Il titolo del libro di Popper sulla società aperta è inequivocabile: una società aperta ha sempre dei nemici. Chi è il nemico di questa religione dinamica? Abbiamo già parzialmente risposto a questa domanda: la Tradizione. Non la Fraternità Sacerdotale San Pio X, non i suoi membri né i fedeli che frequentano le sue funzioni. Essi non sono la Tradizione; intendono difenderla, richiamarla alla memoria pur sapendo di esserne pallidi testimoni. La Tradizione come deposito intangibile di dogmi e morale: ecco l’ostacolo, ecco l’incarnazione di una morale chiusa, di una religione statica. E la Fraternità Sacerdotale San Pio X e tutti coloro che gravitano attorno ad essa vengono accusati di disobbedire a una direttiva, a un dinamismo guidato dall’autorità, ma contrario al mandato ricevuto dall’Alto.

 

Chi è dunque il nemico di questa religione, nuova nei principi, dinamica nella sua essenza? Cristo nella sua verità, nella sua immutabile realtà. È proprio ciò che l’arcivescovo Lefebvre ha sempre affermato fin da quando si è scontrato frontalmente con le autorità. Certo, tutte le autorità, e persino i cattolici come le donne che abbiamo menzionato, pretendono di riscoprire un vero Cristo che la Tradizione avrebbe distorto. Ma che lo vogliano o no, Cristo non è semplicemente un amore vago e tollerante. Al peccatore che ha appena salvato dalla lapidazione dice: «Va’ e non peccare più!».

 

Il Cristo che ci viene presentato in questa religione dinamica è un Cristo sfigurato e distorto, una caricatura più vile di quelle che i giornali lo insultano sfacciatamente. In effetti, i vignettisti che bestemmiano non pretendono di raffigurare il vero Gesù Cristo; lo deridono. Ma coloro che promuovono una visione di Cristo presumibilmente positiva e autentica allontanano i loro ascoltatori dal Salvatore, e questa è la base del nostro rifiuto.

 

Abate Renaud di Sainte-Marie

 

NOTE

1) https://www.rcf.fr/articles/vie-spirituelle/henri-bergson-penseur-de-la-religion

2) Concilio Vaticano II, Costituzione pastorale sulla Chiesa nel tempo presente Gaudium et Spes, 1965, n. 16.

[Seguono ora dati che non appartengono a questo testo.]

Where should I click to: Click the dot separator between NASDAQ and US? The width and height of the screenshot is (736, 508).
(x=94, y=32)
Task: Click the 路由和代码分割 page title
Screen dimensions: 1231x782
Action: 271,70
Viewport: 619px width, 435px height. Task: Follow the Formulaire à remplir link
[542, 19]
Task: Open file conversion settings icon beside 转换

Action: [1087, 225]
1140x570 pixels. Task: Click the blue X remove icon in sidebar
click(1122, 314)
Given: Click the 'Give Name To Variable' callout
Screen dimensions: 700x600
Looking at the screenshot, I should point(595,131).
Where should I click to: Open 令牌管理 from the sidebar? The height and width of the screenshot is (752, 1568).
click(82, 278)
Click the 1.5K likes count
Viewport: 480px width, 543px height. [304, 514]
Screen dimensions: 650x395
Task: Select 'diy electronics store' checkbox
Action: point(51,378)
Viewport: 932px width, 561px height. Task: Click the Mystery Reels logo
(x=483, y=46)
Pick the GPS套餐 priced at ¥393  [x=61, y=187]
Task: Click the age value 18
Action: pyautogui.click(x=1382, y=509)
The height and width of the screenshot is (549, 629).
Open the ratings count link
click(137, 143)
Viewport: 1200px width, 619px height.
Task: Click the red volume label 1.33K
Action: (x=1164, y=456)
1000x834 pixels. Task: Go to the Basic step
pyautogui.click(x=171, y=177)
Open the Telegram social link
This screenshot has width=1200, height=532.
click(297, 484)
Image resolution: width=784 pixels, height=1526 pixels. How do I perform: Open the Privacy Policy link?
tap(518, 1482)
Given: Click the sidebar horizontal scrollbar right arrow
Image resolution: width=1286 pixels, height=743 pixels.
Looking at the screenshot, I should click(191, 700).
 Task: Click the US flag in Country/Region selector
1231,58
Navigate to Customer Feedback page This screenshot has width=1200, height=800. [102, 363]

3) Lettera apostolica in forma di Motu Proprio Ad theologiam promovendam, 1 novembre 2023.

4) Ibidem.

5) Riassunto dell’intervista di Leone XIV a Elise Ann Allen, a cura del sito web Vatican News, vedi www.vaticannews.va/fr/pape/news/2025–09/pape-leon-chine-polorisation-ponts-eglise-femmes-saint-siege.html

6) Le due fonti della moralità e della religione , IV.